Analisando o conto, percebemos que a figura do jejuador é extremamente misteriosa. Numa sociedade em que a comida é tão fácil, tão acessível e tantos lhe empurram qualquer coisa goela abaixo, é, de fato, difícil se manter em tão prolongado jejum. Mas a comida no conto não é literalmente comida, alimento. Em nosso tempo, as regras da sociedade, os comportamentos e as atitudes tendem a se igualar, a serem repetidas em série. Na nossa sociedade contemporânea, a todos se oferece a mesma comida e quase todos a comem. Quase todos vestem o mesmo uniforme social. Quase todos pensam e agem como peças de uma linha de montagem e buscam sempre os mesmos ideais subservientes e pré-estabelicidos. É essa a comida de que Kafka trata no conto - a padronização da sociedade. Não à toa, o autor é tão aclamado como um arauto do que viria a se constituir a sociedade do século XX. E o entendimento que o escritor tcheco tem disso é absolutamente impressionante.

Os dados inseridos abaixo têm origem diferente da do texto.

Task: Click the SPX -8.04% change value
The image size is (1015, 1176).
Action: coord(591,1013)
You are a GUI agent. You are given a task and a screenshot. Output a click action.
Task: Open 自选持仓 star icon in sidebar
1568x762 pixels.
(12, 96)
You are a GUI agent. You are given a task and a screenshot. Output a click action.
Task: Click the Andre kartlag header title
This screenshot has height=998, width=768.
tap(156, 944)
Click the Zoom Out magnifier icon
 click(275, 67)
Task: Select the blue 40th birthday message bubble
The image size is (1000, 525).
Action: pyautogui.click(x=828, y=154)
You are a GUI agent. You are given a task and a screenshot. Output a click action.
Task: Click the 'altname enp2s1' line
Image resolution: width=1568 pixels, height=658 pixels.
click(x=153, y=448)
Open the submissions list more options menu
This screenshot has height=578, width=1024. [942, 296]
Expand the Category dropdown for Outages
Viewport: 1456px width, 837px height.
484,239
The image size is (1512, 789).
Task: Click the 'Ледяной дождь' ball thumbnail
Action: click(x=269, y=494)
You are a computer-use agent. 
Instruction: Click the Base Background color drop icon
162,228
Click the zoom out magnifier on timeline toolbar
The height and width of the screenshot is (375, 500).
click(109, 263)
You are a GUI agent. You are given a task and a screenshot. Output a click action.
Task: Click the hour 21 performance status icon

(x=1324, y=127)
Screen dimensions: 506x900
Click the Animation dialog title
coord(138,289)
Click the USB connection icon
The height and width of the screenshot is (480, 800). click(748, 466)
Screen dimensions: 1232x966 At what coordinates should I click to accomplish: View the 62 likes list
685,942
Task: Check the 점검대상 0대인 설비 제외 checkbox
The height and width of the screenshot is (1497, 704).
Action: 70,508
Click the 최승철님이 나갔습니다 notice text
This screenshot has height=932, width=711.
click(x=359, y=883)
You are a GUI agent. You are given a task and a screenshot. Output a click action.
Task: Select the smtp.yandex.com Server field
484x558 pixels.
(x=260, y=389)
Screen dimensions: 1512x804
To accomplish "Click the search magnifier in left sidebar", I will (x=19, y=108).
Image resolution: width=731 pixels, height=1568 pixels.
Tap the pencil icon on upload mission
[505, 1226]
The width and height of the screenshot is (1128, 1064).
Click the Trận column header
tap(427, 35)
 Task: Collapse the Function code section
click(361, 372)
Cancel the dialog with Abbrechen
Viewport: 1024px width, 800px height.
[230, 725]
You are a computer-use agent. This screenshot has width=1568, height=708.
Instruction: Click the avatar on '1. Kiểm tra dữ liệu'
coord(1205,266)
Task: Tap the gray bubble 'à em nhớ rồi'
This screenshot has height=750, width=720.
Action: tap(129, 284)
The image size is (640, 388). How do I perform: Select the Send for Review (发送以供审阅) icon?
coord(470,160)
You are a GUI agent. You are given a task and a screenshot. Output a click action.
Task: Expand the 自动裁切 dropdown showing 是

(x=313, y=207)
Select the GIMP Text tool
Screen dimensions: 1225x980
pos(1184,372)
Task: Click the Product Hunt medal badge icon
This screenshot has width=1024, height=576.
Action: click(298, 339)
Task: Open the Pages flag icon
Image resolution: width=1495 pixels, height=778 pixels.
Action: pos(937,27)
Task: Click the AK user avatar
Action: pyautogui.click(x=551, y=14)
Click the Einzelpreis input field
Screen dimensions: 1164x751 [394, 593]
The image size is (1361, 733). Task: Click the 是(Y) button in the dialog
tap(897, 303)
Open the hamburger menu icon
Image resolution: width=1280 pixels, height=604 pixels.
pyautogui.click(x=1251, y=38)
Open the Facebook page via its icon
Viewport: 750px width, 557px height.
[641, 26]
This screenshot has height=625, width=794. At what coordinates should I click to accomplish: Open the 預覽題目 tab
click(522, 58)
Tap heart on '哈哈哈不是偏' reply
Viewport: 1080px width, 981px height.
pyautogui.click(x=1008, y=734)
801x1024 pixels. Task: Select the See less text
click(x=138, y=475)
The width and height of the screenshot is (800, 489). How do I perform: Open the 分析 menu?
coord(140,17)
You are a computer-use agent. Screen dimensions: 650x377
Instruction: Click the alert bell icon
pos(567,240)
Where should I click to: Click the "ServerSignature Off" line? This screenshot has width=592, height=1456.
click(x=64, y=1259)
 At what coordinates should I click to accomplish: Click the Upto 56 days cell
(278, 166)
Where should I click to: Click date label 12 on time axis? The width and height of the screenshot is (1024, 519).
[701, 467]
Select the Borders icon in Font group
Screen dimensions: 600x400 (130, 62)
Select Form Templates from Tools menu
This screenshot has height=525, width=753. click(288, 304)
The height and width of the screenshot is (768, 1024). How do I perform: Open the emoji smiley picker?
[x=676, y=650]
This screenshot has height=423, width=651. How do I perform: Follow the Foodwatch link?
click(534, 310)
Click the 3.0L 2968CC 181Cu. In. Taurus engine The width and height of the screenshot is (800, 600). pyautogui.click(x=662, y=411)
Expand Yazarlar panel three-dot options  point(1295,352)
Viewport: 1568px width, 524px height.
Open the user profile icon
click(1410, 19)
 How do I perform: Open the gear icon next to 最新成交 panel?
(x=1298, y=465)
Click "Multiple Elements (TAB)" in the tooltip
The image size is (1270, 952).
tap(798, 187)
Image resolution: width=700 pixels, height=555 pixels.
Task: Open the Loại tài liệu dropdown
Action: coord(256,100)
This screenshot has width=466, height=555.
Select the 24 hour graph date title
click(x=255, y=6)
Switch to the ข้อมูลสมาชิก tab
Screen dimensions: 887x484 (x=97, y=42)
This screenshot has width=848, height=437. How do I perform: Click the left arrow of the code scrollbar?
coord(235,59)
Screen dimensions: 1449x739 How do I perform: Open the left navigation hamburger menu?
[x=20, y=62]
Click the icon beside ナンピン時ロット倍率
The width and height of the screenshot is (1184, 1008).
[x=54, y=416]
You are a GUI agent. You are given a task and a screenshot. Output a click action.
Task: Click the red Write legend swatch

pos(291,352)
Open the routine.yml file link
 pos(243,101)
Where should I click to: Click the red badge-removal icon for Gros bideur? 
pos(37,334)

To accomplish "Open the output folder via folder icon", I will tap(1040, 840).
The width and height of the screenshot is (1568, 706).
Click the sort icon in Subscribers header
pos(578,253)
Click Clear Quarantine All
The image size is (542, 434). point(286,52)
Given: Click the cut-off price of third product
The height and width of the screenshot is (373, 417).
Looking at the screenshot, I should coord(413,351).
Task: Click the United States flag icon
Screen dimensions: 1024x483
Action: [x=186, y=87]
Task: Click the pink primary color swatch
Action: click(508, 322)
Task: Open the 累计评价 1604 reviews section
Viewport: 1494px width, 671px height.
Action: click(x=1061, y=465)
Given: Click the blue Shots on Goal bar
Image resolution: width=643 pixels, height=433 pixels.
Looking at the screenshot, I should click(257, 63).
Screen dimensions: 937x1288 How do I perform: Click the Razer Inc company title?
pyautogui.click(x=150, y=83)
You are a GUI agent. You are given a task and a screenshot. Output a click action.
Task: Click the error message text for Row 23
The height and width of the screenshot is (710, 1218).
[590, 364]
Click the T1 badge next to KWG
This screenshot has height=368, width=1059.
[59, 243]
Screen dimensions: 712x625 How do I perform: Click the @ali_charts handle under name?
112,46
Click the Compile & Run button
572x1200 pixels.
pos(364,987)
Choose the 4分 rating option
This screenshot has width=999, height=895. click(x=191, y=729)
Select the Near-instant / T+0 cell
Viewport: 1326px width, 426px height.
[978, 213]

O absurdo, o fugir dos padrões e dos dogmas sociais é interessante, inicialmente, e desperta curiosidade e admiração. Mas essa é a superfície de um conteúdo não tão clemente. O que se segue é a repulsa, o asco social aos que não comem da comida que, de tão bom grado, é a todos oferecida. A aberração de se viver à margem da sociedade é um desgosto para os seus fiéis integrantes e lhes tem gosto de derrota, ainda que pequena. E a nossa sociedade não é a sociedade da derrota. Nossa sociedade é aquela em que todos "devem" comungar dos mesmos valores para todos serem "vitoriosos". Ao menos, essa é a promessa que todos tendem a buscar. Alguns a buscam e somente amargam derrotas. Outros não a buscam e morrem derrotados da mesma forma. Esses últimos são representados pelo "herói" kafkiano - o artista da fome.
Obviamente, o que escrevi representa somente as minhas interpretações do conto. Cada leitor deverá ter as suas. Indico, então, a leitura desse conto fantástico. Leitura rápida, entendimento trabalhoso. Boa leitura a todos! Até meu próximo post!